Pandolce Genovese con lievito naturale. Dose a doppio impasto

                                                        

                                          1° impasto                                              2° impasto

Lievito naturale               gr.   1400                                                        --------
Acqua                               “    1350  temp. ambiente                              gr.  150
Zucchero                          “    1000                                                            “    310
Burro                                “    1000                                                             “    310
Uova                                 n.     4                                                             “     --

Farina mista Manitoba      “   4000   (70% Manitoba    +30% 00 normale)     “    750                                                   

Uvetta sultanina                 gr. 4500
Cedro candito                      “    700
Scorsone d’arancia              “  1400
Pinoli                                   “    350

Vanillina quattro bustine – acqua d’arancia – sale qb. vuendo anche in pò de fenuggiu.

Dose per n. 21 pandolci da gr. 800 di pasta – oppure per n. 16 da gr. 1080 di pasta (circa)
Forno a legna del diametro di cm. 105

NB. Naturalmente fatte le relative proporzioni, se ne possono fare quantità minori o maggiori.
Procedimento: 
per la preparazione del lievito naturale la procedura è un po’ lunga e complicata se non si ha una conoscenza di base anche minima.
Il procedimento con doppio impasto è consigliabile perché il risultato finale è quasi assicurato (si può fare anche con impasto unico, ma è più rischioso).

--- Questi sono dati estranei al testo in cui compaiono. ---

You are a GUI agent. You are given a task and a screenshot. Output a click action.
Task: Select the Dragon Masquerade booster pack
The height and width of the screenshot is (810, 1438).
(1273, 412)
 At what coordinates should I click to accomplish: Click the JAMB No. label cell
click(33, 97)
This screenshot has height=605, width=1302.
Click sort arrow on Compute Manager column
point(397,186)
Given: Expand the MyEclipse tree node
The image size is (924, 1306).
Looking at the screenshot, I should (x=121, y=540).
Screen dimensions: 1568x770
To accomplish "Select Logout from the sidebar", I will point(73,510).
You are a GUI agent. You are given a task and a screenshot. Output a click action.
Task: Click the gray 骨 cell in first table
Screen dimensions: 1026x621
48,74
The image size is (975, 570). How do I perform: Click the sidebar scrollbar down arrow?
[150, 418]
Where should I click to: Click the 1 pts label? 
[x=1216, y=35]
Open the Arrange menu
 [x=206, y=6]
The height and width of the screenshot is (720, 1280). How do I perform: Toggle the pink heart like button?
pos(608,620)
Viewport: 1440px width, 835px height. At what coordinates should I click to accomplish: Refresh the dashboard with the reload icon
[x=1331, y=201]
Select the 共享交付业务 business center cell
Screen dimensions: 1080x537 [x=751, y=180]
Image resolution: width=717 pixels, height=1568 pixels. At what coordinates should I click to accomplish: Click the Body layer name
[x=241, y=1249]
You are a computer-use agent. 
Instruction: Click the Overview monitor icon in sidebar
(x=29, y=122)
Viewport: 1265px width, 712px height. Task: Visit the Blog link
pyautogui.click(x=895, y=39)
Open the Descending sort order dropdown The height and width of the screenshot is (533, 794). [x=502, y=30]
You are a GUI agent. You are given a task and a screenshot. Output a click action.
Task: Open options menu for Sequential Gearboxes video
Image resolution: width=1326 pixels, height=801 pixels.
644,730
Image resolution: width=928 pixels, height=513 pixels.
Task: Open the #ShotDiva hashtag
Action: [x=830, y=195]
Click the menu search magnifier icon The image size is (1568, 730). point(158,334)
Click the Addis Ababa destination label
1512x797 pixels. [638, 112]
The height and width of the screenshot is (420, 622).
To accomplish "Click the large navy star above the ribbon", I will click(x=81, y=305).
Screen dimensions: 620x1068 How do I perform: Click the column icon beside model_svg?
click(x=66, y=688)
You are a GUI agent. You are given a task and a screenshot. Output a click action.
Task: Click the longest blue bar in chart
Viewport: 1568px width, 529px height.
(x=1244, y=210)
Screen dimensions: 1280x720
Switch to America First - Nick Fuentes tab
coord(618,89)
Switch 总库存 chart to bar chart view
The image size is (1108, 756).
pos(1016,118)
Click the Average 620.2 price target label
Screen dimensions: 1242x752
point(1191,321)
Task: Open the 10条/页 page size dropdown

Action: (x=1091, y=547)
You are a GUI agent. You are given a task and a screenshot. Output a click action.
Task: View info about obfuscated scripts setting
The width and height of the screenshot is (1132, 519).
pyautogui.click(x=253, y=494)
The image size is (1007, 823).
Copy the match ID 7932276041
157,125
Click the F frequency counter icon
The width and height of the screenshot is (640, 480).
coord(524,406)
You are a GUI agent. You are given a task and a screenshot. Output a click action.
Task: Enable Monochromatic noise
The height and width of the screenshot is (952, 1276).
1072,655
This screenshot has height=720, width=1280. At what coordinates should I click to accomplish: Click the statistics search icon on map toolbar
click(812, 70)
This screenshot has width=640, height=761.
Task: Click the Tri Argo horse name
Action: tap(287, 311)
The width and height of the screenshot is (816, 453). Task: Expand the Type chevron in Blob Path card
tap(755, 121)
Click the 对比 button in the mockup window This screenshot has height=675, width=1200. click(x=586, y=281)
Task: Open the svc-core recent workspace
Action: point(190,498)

  1. fatto il primo impasto metterlo in recipiente di legno/plastica e lasciar riposare per almeno 8/9 ore in ambiente caldo, temperatura 27/28 gradi C° (il volume dovrebbe più che raddoppiare).
  2. Al primo impasto aggiungere quanto previsto dai dosaggi, quindi per ultimo aggiungere la frutta dopo averla leggermente scaldata (possedere una piccola impastatrice sarebbe un’ottima cosa).
  3. Lasciare riposare l’impasto per circa 45 minuti quindi procedere alla pesatura e prima tornitura (*) dei futuri pandolci. (lasciarli puntare (riposare) per 30 minuti circa, quindi procedere alla seconda tornitura e metterli a lievitare per circa 7/8 ore in ambiente caldo, temperatura 27/28 gradi C°
  4. Nel frattempo, due ore circa prima della cottura, scaldate per il forno a legna,

Temperatura del forno (per pezzatura da 800   gr. gradiC° 190) a forno pieno
Temperatura del forno (per pezzatura da 1080 gr. gradiC° 180) a forno pieno

Auguri e che Dio ve la mandi buona.


(*) Il termine tornitura indica l’atto di conferire la forma di sfera ad un pezzo di pasta.